Fermat's theorem states that for any prime number p and for any integer a > 1, a^p = a (mod p). That is, if we raise a to the p^th power and divide by p, the remainder is a. Some (but not very many) non-prime values of p, known as base-a pseudoprimes, have this property for some a. (And some, known as Carmichael Numbers, are base-a pseudoprimes for all a.)

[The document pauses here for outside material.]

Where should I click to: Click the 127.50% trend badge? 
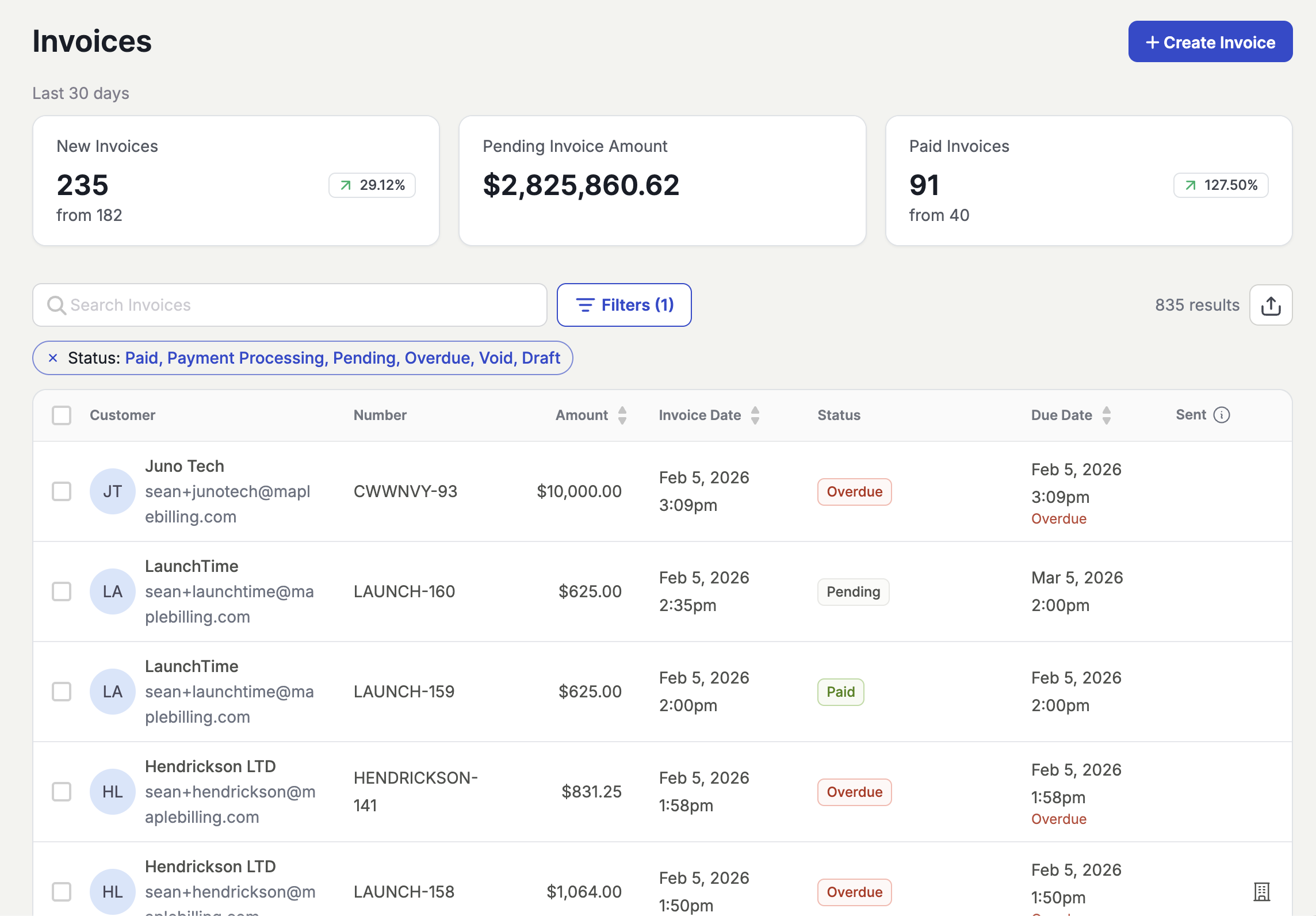click(1221, 185)
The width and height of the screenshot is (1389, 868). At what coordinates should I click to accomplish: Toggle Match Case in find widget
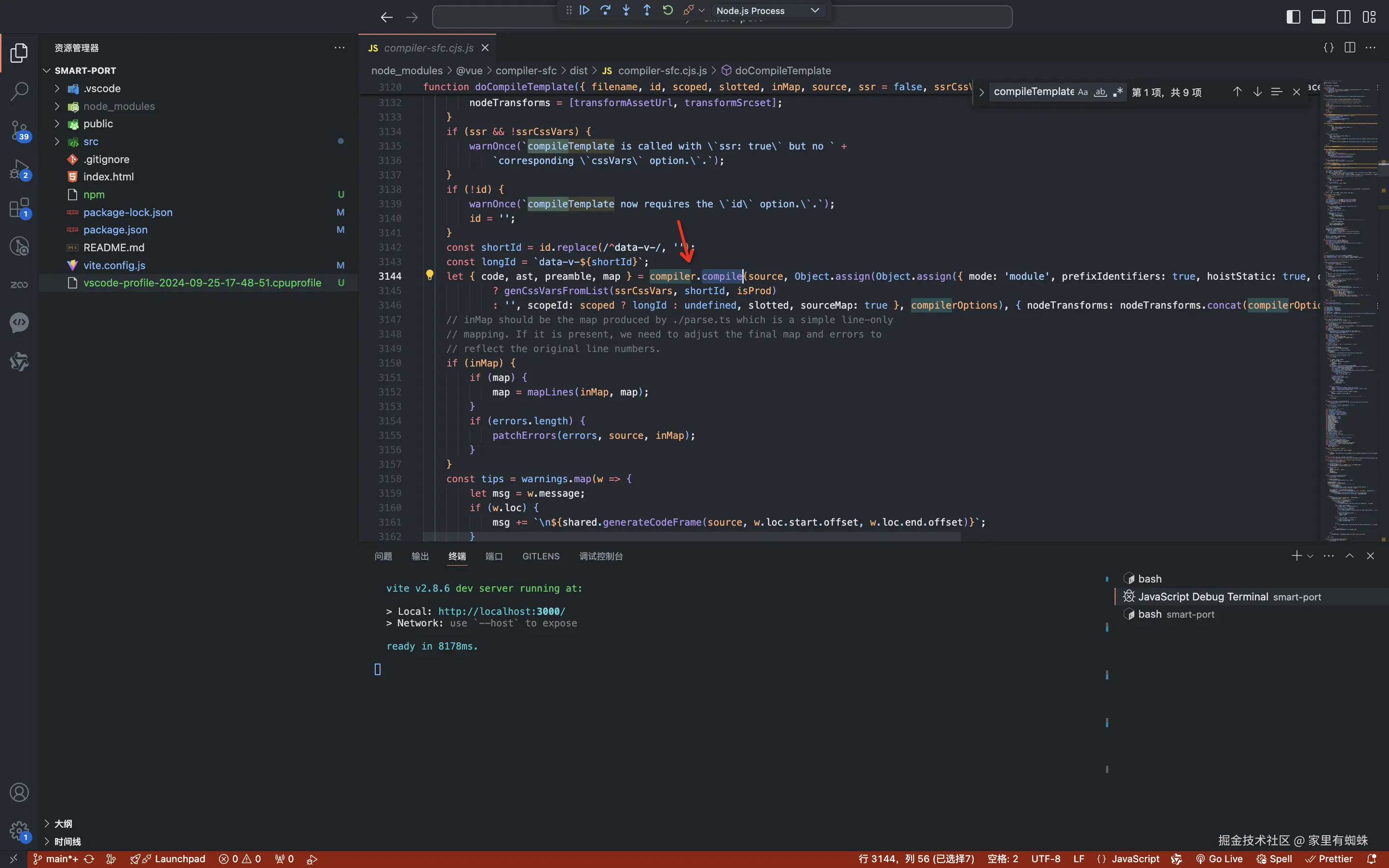pyautogui.click(x=1082, y=92)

Given 2 < p ≤ 1000000000 and 1 < a < p, determine whether or not p is a base-a pseudoprime.

Input

Input contains several test cases followed by a line containing "0 0". Each test case consists of a line containing p and a.

Output

For each test case, output "yes" if p is a base-a pseudoprime; otherwise output "no".

Sample Input

3 2
10 3
341 2
341 3
1105 2
1105 3
0 0

Sample Output

no
no
yes
no
yes
yes
题意：给一个 p 和 一个 a，如果这个p 本身就是一个素数，就输出 no，如果不是素数，那么计算  ( a ^ p) % p 如果结果等于 a 那么输出 yes 否则输出 no
#include<stdio.h>
#include<iostream>
#include<memory.h>
#include<algorithm>
#include<math.h>
#define N 1000000000
using namespace std;
typedef long long ll;
int pri(ll n)
{
   int i;
   if(n==2)
    return 0;
   for(i=2;i*i<=n;i++)
    if(n%i==0)
    return 0;
   return 1;
}
ll pow_mod(ll x,ll n,ll mod)
{
    ll ans=1;
    while(n)
    {
        if(n&1) ans=ans*x%mod;
        x=x*x%mod;
        n>>=1;
    }
    return ans;
}
int main()
{
    ll p,a;
    while(scanf("%I64d%I64d",&p,&a),p&&a)
    {
        if(pri(p)==1)
        {
            printf("no\n");
            continue;
        }
        ll ans=pow_mod(a,p,p);
        if(ans==a)
            printf("yes\n");
        else
            printf("no\n");
    }
    return 0;

}